Tuesday, February 16, 2021

A Promised Land and a President's Faith


We've finished up digging out from under what was the first significant snowfall of 20/21 and even our 15-20 centimetres was not overwhelming. Now, to blog...

I've been thinking about the title of the next stage of former president Barack Obama's ongoing biography. This volume is A Promised Land, and that title certainly invokes the biblical story of the exodus from Egypt by the people of Israel and how they eventually crossed the Jordan River into the land promised to them by God.

I haven't read A Promised Land although I may at some point. I'm an admirer of Obama, and find it refreshing that he is able to pen something more than a misspelled, angry tweet. He is a person of substance and integrity, and a person of Christian faith with what might be described as "generous orthodoxy." He was never a darling of the religious right, as his successor, Donald Trump, inexplicably was, but that was because he had a respect for women and their reproductive choices and a willingness to listen and learn about LGBTQ2 rights. Oh yes, and he is Black. 

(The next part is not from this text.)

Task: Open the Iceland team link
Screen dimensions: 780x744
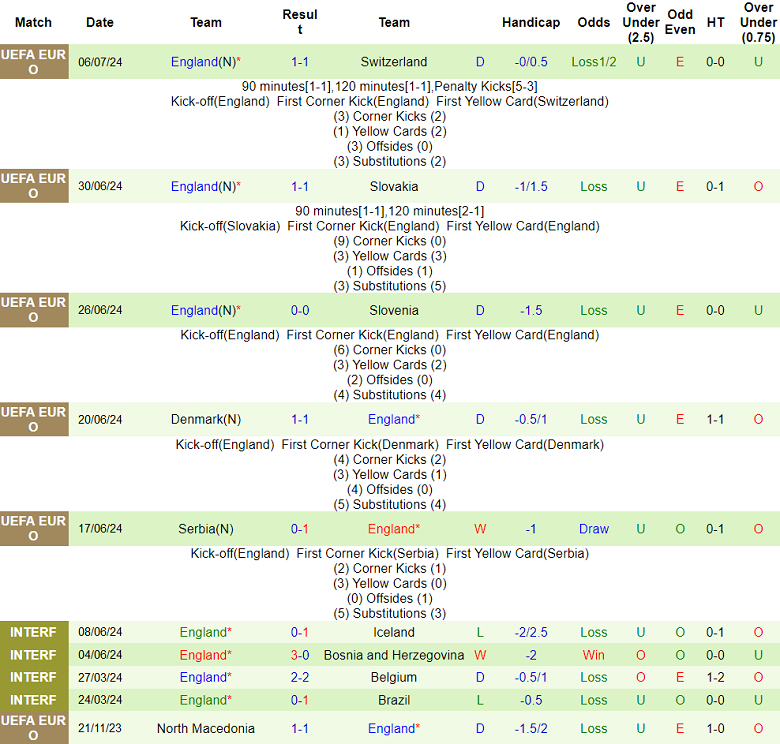Action: [393, 632]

I've read that in the book he admits to a certain skepticism about organized religion but has been a Sunday worshiper through the years and valued private prayer. Fair enough, when it comes to religion. It has been weaponized on the American political scene in ways that are abominable and divisive. 

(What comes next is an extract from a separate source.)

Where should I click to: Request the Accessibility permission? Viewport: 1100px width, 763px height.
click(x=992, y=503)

We have already heard and seen how faith matters for recently-elected Joe Biden, who has brought aspects of his Roman Catholicism into speeches. On Sunday Biden signed an executive order reestablishing the White House Office of Faith-Based and Neighborhood Partnerships, an agency which Trump left unstaffed during his tenure. He was probably too busy doing photo ops with evangelical leaders in the Oval Office. 

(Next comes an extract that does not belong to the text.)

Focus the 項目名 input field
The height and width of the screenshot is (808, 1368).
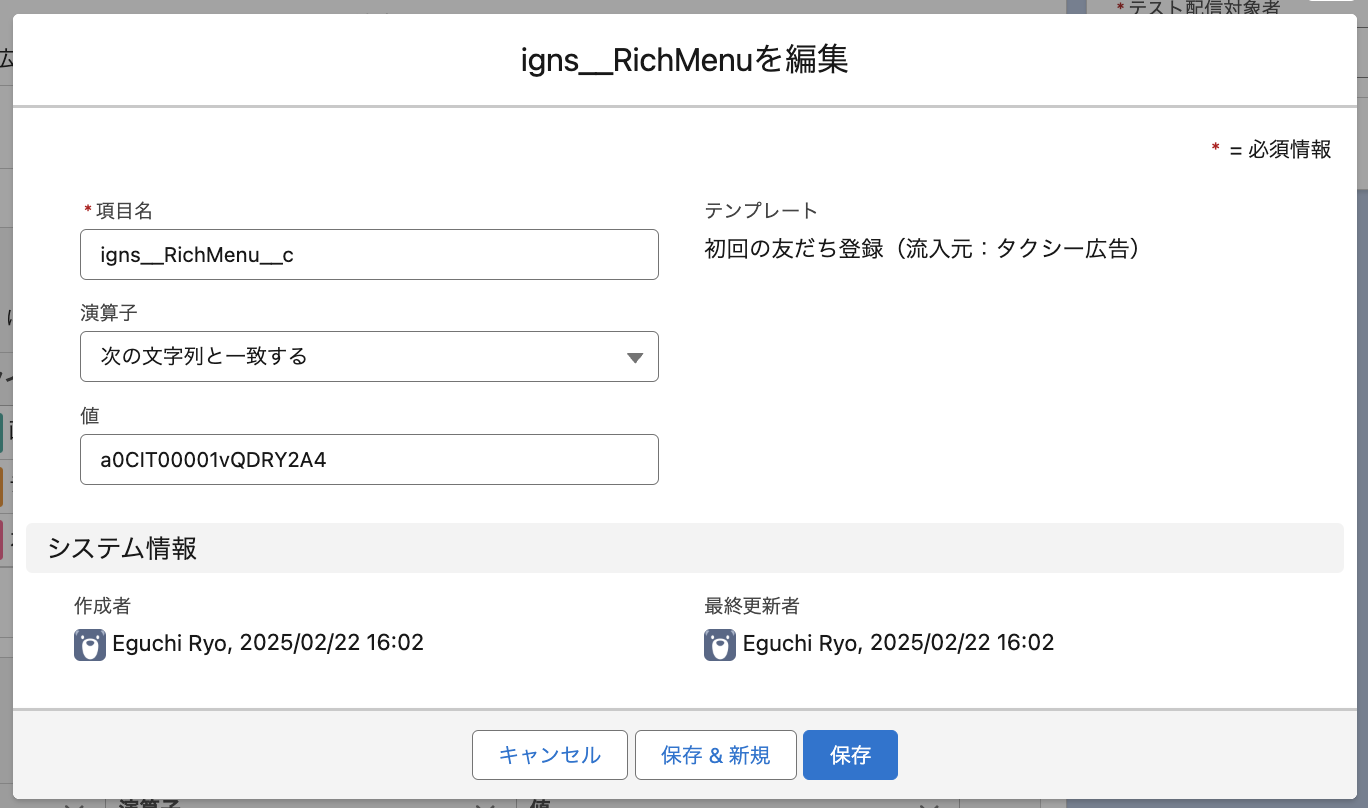[368, 255]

Here is a faith-related quote from Obama's inauguration in 2009: 

For we know that our patchwork heritage is a strength, not a weakness. We are a nation of Christians and Muslims, Jews and Hindus, and non-believers. … To the Muslim world, we seek a new way forward, based on mutual interest and mutual respect. To those leaders around the globe who seek to sow conflict, or blame their society’s ills on the West, know that your people will judge you on what you can build, not what you destroy.”